### PFLICHTAUFGABEN
• 1. Welche Abteilung der BAM leitet Professor Ulrich Panne laut dem Text über Bioanalytik?
• 2. Entnimm dem Text über Bioanalytik wörtlich den Abschnitt, der mit „Im Bereich der“ beginnt und mit „Wasserproben untersucht werden.“ endet.
• 3. Schreib den Text über Bioanalytik nach seinem letzten Satz weiter.

### TEXTAUSZUG
· · · · ·

Auf Spurensuche: Bioanalytik identifiziert Stoffe
Sprengstoff in der Reisetasche? Blei in der Gummiente? Hormone im Flusswasser? Mit Fragen wie diesen kann man sich an die Bundesanstalt für Materialforschung und -prüfung (BAM) wenden. Zum Beispiel an Professor Ulrich Panne. Er leitet dort die Abteilung Chemische Analytik. „Gesellschaftspolitische Kontroversen wie die um die Sicherheit von Lebensmitteln und den öffentlichen Raum können nur dann rational geführt werden, wenn man sich auf belastbare analytische Daten stützen kann“, ist Panne überzeugt. Für den Chemiker bedeutet das: die Zusammensetzung von Stoffen sehr genau aufzuschlüsseln.
Im Bereich der Bioanalytik macht man sich dafür zum Beispiel zunutze, dass große Biomoleküle wie Enzyme oder Antikörper nach dem Schlüssel-Schloss-Prinzip sehr selektiv bestimmte Substanzen an sich binden. Sie können also, auch gekoppelt mit Mikrochips, als Werkzeug genutzt werden, um diese Substanzen aufzuspüren. So gelang es Forschern der BAM, sehr kleine Mengen eines Antiepileptikums in Berliner Flüssen und Seen nachzuweisen. Dazu haben sie einen neuen Test mit Antikörpern entwickelt. Der Vorteil: Weil die biologischen Sensoren klein und kostengünstig sind, können parallel viele Hundert oder Tausend Wasserproben untersucht werden.

· · · · ·

(Daten aus einer Sammlung)
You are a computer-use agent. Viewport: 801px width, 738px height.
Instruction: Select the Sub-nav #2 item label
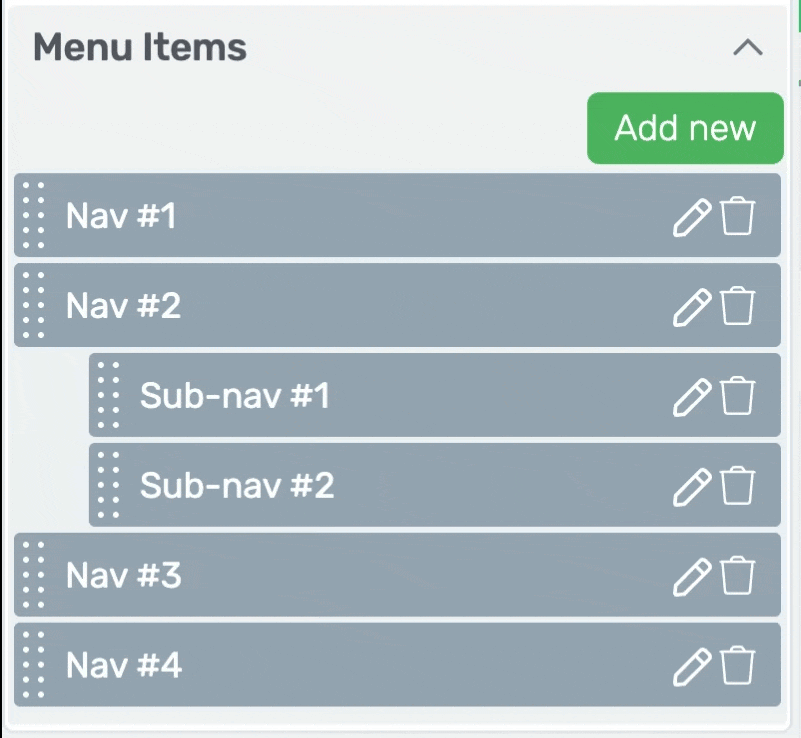click(237, 485)
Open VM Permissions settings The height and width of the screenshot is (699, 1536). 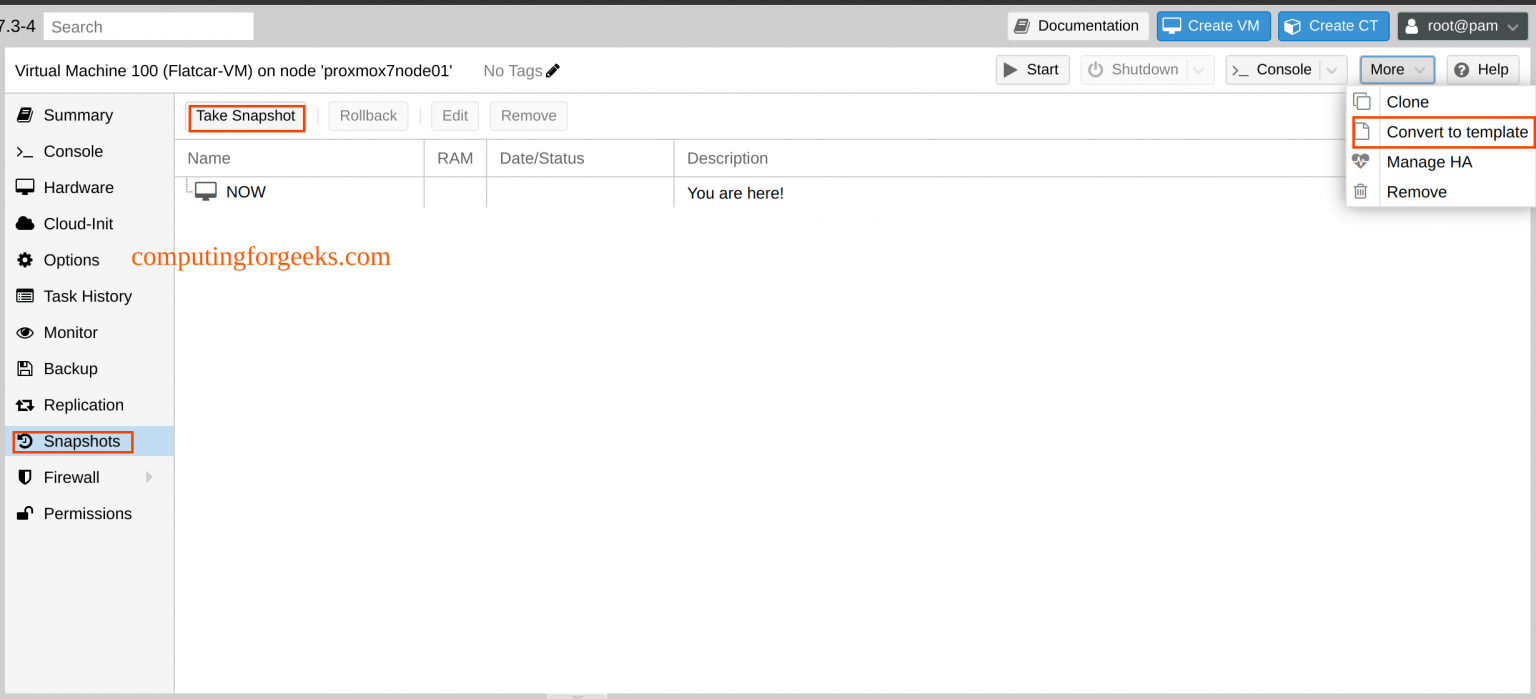[87, 513]
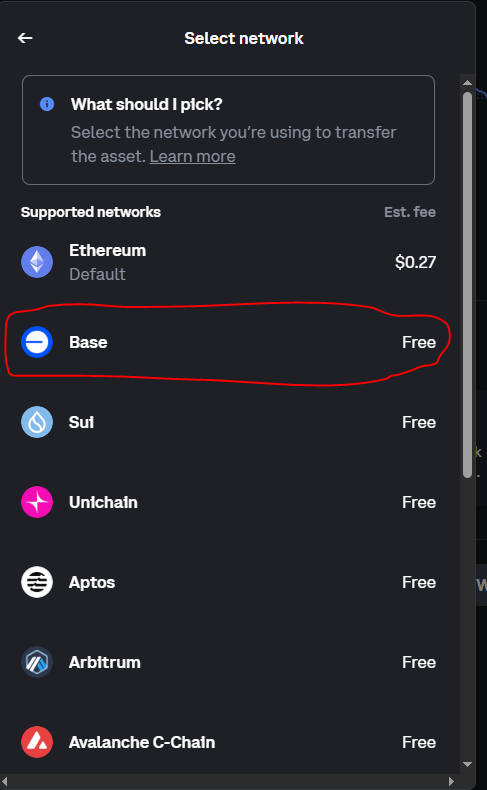Screen dimensions: 487x790
Task: Click the horizontal scrollbar right arrow
Action: [452, 781]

· · · · ·

### LÖSUNGEN
• 1. Die Abteilung Chemische Analytik.

• 2.
Im Bereich der Bioanalytik macht man sich dafür zum Beispiel zunutze, dass große Biomoleküle wie Enzyme oder Antikörper nach dem Schlüssel-Schloss-Prinzip sehr selektiv bestimmte Substanzen an sich binden. Sie können also, auch gekoppelt mit Mikrochips, als Werkzeug genutzt werden, um diese Substanzen aufzuspüren. So gelang es Forschern der BAM, sehr kleine Mengen eines Antiepileptikums in Berliner Flüssen und Seen nachzuweisen. Dazu haben sie einen neuen Test mit Antikörpern entwickelt. Der Vorteil: Weil die biologischen Sensoren klein und kostengünstig sind, können parallel viele Hundert oder Tausend Wasserproben untersucht werden.

• 3.
Adlershof hat eine lange und erfolgreiche Tradition in der instrumentellen Analytik und im wissenschaftlichen Gerätebau. Der Trend: immer besser, immer schneller, immer kleiner und damit mobiler und immer individueller. „Insbesondere in den Lebens- und Materialwissenschaften ist die rasante kommerzielle Umsetzung von Ergebnissen aus der Grundlagenforschung eng verknüpft mit einer verbesserten und schnelleren Analytik“, sagt Panne. Denn die vielfältigen Funktionen und Wechselwirkungen der komplexen neuen Stoffe müssen möglichst umfassend aufgeklärt werden.
Analysen liefern qualitative Aussagen über die Art der vorhandenen Bestandteile und quantitative Angaben über ihre Konzentration und die Unsicherheit, mit der sich das feststellen lässt. Oft sind die Spuren winzig, nach denen gesucht wird. „Die Empfindlichkeit unserer Geräte reicht bis in den Bereich von einigen ppb“, sagt Dr. Dirk Rondeshagen vom IUT Institut für Umwelttechnologie. „Parts per billion“ heißt das, ein Teil unter einer Milliarde. „Das ist so, als könne man feststellen, dass sich unter einer Milliarde Chinesen ein deutscher Tourist aufhält“, erläutert Rondeshagen.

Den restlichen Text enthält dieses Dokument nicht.